| Brief |
In the entries below, how many lines hold the string "under"? Answer with the number only.
*** Data for this exercise ***
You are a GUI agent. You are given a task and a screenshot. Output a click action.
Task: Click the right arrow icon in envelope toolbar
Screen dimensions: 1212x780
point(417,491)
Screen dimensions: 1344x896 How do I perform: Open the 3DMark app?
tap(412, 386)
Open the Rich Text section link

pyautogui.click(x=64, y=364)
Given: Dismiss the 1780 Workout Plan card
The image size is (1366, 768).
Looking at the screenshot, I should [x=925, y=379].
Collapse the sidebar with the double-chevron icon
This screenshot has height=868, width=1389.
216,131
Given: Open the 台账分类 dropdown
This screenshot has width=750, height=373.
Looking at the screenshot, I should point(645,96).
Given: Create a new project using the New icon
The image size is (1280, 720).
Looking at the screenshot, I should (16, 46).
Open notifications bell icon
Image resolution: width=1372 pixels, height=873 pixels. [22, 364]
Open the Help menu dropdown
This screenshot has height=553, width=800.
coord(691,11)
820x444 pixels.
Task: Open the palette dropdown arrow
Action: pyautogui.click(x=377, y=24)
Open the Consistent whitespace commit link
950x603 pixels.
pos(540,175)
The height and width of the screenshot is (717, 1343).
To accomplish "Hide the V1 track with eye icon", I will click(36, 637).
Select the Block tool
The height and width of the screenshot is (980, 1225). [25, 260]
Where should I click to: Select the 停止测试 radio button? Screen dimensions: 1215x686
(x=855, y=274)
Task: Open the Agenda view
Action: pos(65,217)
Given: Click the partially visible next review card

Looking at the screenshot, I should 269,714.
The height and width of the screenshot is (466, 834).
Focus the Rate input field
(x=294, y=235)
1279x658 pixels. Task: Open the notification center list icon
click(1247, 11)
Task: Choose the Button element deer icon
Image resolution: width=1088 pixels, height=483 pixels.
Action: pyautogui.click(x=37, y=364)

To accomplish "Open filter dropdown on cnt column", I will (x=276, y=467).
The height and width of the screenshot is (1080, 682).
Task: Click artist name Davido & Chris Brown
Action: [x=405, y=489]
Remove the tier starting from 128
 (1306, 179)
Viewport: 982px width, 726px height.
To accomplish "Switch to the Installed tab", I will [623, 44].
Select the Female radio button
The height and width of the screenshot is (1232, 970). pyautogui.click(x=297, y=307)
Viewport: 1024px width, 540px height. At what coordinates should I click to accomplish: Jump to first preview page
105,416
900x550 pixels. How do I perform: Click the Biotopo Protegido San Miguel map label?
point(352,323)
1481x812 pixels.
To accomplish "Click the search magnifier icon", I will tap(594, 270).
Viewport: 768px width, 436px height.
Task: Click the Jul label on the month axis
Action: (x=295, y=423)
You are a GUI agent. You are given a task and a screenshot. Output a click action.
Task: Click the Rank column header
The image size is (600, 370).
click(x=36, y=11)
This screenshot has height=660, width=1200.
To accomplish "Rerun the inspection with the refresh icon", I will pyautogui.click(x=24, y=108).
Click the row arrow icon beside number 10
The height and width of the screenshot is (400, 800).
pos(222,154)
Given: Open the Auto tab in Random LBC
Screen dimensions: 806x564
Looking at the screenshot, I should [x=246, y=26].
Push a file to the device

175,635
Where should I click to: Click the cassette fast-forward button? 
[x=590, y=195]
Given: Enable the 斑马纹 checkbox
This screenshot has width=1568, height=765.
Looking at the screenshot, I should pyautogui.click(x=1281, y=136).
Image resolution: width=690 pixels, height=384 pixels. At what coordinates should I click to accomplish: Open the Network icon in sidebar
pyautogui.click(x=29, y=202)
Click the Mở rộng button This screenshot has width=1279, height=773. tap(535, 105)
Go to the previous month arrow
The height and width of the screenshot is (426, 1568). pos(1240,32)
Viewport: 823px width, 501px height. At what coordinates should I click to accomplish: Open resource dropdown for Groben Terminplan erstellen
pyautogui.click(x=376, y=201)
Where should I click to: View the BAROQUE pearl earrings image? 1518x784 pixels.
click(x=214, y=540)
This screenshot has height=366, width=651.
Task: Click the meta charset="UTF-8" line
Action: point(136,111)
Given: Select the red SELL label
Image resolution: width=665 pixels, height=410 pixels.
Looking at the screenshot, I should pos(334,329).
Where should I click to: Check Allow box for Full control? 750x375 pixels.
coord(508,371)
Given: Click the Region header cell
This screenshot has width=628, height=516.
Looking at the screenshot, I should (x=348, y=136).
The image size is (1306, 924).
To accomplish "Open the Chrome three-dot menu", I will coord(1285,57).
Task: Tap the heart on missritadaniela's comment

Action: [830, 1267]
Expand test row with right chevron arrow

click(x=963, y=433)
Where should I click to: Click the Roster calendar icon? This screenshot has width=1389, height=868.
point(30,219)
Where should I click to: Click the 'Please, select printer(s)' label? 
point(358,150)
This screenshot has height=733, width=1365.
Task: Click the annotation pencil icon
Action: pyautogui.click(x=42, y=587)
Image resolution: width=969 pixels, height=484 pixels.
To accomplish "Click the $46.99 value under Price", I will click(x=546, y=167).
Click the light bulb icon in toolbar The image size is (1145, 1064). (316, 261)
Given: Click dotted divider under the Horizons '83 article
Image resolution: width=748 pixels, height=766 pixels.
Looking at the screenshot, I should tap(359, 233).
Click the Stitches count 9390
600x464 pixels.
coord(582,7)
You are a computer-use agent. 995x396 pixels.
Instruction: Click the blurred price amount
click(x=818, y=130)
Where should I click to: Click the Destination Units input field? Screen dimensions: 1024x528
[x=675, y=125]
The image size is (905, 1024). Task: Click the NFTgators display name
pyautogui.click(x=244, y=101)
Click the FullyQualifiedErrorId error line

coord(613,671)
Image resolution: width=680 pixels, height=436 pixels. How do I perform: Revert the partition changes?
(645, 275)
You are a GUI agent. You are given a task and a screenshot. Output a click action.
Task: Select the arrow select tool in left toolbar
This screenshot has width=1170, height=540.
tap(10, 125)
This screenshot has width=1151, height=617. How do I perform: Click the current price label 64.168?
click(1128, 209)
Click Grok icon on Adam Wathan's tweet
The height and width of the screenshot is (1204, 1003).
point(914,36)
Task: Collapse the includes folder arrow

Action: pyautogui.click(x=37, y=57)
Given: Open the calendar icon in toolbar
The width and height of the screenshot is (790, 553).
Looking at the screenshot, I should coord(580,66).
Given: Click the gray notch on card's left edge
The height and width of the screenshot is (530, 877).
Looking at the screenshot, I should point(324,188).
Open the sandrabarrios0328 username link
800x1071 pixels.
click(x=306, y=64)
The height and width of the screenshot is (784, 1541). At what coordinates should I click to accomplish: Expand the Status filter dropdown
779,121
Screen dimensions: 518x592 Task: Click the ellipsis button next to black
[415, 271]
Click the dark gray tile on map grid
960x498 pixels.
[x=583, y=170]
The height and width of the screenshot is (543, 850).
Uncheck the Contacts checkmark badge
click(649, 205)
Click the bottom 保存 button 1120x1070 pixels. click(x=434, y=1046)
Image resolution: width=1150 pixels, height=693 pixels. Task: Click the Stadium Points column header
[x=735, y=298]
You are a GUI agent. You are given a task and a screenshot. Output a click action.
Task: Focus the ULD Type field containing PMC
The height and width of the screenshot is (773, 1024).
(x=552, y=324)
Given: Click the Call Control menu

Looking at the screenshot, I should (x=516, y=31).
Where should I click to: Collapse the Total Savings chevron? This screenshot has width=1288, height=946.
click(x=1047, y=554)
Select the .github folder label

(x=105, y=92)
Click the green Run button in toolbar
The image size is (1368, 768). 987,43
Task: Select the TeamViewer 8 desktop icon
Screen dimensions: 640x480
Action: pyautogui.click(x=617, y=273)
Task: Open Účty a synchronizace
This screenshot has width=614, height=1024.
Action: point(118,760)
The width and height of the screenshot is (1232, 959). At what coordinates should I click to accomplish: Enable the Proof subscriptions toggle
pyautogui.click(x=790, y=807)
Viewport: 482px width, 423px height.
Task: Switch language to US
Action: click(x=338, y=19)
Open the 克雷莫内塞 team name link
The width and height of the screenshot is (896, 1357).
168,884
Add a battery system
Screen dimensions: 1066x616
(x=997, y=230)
*** End of Data for this exercise ***
| Response area |
2